Disclaimer: This one may get away from me a bit. I want to be fair to the band and album at hand, but I also want to touch on how this album encapsulates an issue that inflicts a good deal of metal, especially that which comes from the death metal realm. Thanks for your indulgence on this issue.
Let’s start off with the album at hand and then we can get into the larger issues it presents. Soreption is a technical death metal band from Sweden. This album overall fits right in line with a lot of the other bands trading in this type of death metal today. The band is tight. They are professional. They are proficient and masters of their instruments. The complexity and the arrangements of the songs are impressive. If it sounds like there is a “but…” coming, well, that’s because there is. As impressive as the individual parts of Soreption are and as tight as the performances are on this album, the songs just aren’t there. That’s harsh, I know, but that’s just the honest impression I got after listening to this one a couple of times through. Everything on here just seemed to run together once I got a few songs in. Right now, I can’t honestly recollect anything specific from the album. Like, there’s not a song on here that really made me want to go, “Damn, I can’t wait to jam that one again.” I don’t know. I could be completely missing the boat, but it really feels like a forest-for-the-trees sort of album. The individual parts are cool, but the cohesive project feels lacking.
To my larger point mentioned at the beginning: I find myself feeling this way a lot from bands in the technical death metal sub-genre. I think the focus on technical skill gets in the way of crafting well-written songs. It’s a really fine balance to blend crazy time signature changes and super charged solos with finding a hook, melody or riff that is the foundation of any good song. There’s got to be that solid foundation upon which everything else gets built. I think you can take this same issue back to the mid-80s when dudes like Yngwie Malmsteen were coming out the woodwork. Yngwie was a hell of a talented player. The first time I heard Rising Force I was blown away by dude’s chops. But after a while, the flash of his solos wore off once you realized that dude couldn’t write a decent song or riff. I think it’s evident in the fact that Yngwie’s career basically stalled after the late-80s. He had one trick and once the initial hoopla died down, there was not much substance upon which he could rely. He was also a bit of a egomaniacal prick. So, that didn’t help much either. Compare Yngwie’s career to that of AC/DC. No one is going to characterize AC/DC as a technical powerhouse. Shit, everyone always jokes that every album they put out is basically the same album. But, goddamn, can we acknowlege that they could write a fucking riff that would just get stuck in your head and never leave. They also paired this riff writing genius with a healthy dose of sass and blue-collar personality. They were real and they had a rock solid foundation that has stood for years. Go put on TNT or Back in Black or Dirty Deeds or Jailbreak. It’s the fucking riffs, man. It’s the fucking riffs.
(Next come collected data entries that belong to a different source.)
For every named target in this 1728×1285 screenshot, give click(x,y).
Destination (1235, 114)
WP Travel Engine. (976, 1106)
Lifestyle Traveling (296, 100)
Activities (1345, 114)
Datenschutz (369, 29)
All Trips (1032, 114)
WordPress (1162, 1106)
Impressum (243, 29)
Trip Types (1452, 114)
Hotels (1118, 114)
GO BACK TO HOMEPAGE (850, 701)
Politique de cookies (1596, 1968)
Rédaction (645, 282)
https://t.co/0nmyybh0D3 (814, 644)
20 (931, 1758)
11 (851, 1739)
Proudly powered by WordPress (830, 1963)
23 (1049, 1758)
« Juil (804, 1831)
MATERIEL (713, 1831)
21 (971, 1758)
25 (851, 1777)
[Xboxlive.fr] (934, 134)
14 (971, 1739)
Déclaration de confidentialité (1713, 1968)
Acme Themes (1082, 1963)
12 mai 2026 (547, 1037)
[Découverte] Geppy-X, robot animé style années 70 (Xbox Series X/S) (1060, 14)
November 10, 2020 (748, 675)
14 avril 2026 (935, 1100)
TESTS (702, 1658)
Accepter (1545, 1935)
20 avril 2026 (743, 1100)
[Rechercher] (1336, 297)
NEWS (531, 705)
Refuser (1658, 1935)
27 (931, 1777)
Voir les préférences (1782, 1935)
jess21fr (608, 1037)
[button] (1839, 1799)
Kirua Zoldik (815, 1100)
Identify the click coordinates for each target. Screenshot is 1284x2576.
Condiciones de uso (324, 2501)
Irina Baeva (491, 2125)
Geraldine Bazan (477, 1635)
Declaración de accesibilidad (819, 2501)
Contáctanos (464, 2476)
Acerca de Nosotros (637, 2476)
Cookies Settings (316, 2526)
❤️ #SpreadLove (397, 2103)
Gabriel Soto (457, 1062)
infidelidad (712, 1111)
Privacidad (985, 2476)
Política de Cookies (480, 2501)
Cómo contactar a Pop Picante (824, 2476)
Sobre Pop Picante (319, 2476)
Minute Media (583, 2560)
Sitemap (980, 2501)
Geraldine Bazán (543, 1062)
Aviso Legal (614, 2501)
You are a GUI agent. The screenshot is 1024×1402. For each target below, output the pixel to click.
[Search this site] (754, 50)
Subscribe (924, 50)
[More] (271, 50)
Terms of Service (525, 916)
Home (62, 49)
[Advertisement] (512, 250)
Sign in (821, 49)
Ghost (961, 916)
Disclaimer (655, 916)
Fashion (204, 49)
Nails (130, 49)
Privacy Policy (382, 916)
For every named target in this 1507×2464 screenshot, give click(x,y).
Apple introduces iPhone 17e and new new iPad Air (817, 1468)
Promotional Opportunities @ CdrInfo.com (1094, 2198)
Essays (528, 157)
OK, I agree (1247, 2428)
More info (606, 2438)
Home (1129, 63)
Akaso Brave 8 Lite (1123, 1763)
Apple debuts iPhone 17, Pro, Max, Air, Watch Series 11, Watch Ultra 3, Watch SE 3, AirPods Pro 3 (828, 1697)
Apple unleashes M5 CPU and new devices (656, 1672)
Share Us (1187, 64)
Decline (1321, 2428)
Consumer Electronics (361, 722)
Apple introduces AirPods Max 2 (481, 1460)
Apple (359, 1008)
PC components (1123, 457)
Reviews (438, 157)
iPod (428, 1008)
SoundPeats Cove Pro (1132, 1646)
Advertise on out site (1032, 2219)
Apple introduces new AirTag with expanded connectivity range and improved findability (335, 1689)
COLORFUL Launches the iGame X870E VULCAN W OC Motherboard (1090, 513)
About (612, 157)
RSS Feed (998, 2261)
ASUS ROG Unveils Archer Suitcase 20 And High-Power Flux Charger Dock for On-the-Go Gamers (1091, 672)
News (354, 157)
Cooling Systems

I think that’s the main point I’m trying to make to bands like Soreption and other bands who, in my opinion, focus way too much on the technical side of things. Pull it back a bit. You can still blow us away with solos and double-bass pummeling, but try to integrate the flash more in a way that furthers the impact of the songs rather than just trying to outdo the other bands in your genre. You guys can do it. You have the talent. Just harness your creative powers and instead of creating what is ultimately an album that is going to get lost in the rabble of all the other technical death metal releases this year and create something that has staying power. I believe in you guys!